Lincoln-based chartered surveyor Banks Long & Co has revealed it has sold former Lincolnshire Co-op premises in Portland Street to the BESA Group, which offers expertise in a full range of asbestos surveying, management and removal services for domestic and commercial customers.
BESA Group’s sister company, UP Construction, which carries out groundworks and civils as well as external works for a wide range of clients will also move its headquarters to the site.
Both businesses are currently based in Saxilby. BESA Group also has a London office and UP Construction a South Yorkshire depot. The move to Lincoln (from Saxilby) follows a two-year search for the right premises.
BESA Director Benn Kay, who started the Group eight years ago with fellow Director Sam Scoffield, is delighted about the Lincoln purchase, which puts the businesses closer to many of their local mainstream clients – although both companies work countrywide.
“We currently have a 25-strong team working across our businesses. Most people are directly employed by us and we are looking forward to creating more jobs when we relocate, hopefully by July,” said Mr Kay.
“The Portland Street site provides really flexible accommodation which extends across two-storeys. The premises will give us office accommodation, storage and warehousing for our equipment, parking space and future expansion potential.
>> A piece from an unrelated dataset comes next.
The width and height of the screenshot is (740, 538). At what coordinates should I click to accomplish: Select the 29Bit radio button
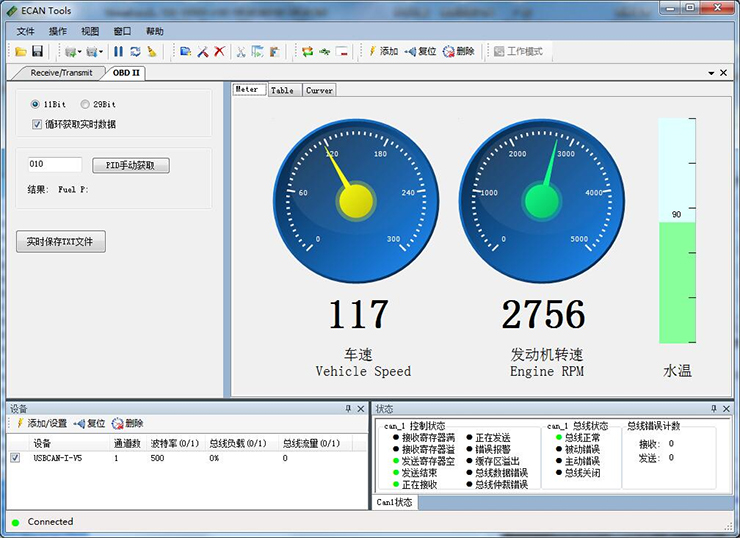(x=85, y=105)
“Everything we do at BESA is aimed at offering the very best service to our valued customers, which include the Lindum Group, Lincolnshire County Council and Lincolnshire Co-op.”
The company has worked on hundreds of schools in the area and further afield and was also involved in the renovation of Lincoln Castle!
Mr Scoffield said: “Before work started on the £22 million revamp of Lincoln Castle, which was completed in time for the 800th anniversary of the Magna Carta celebrations in 2015, the BESA Group was contracted to identify the use of asbestos at this historic site, take samples and analyse these to see if any materials posed a risk to workers on the project.”
Banks Long & Co Director James Butcher said: “The premises, which were formerly home to Lincolnshire Co-op’s Portland Street funeral service, until it moved to the Society’s purpose-built Tritton Road Funeral Home in Lincoln in 2015, provide a mix of buildings over a quarter-of-an-acre site.
“We were offering the site for sale or to let and so are delighted to have completed a sale to BESA Group, who were looking for city centre premises that would accommodate different aspects of their businesses. We wish them the best for the future.”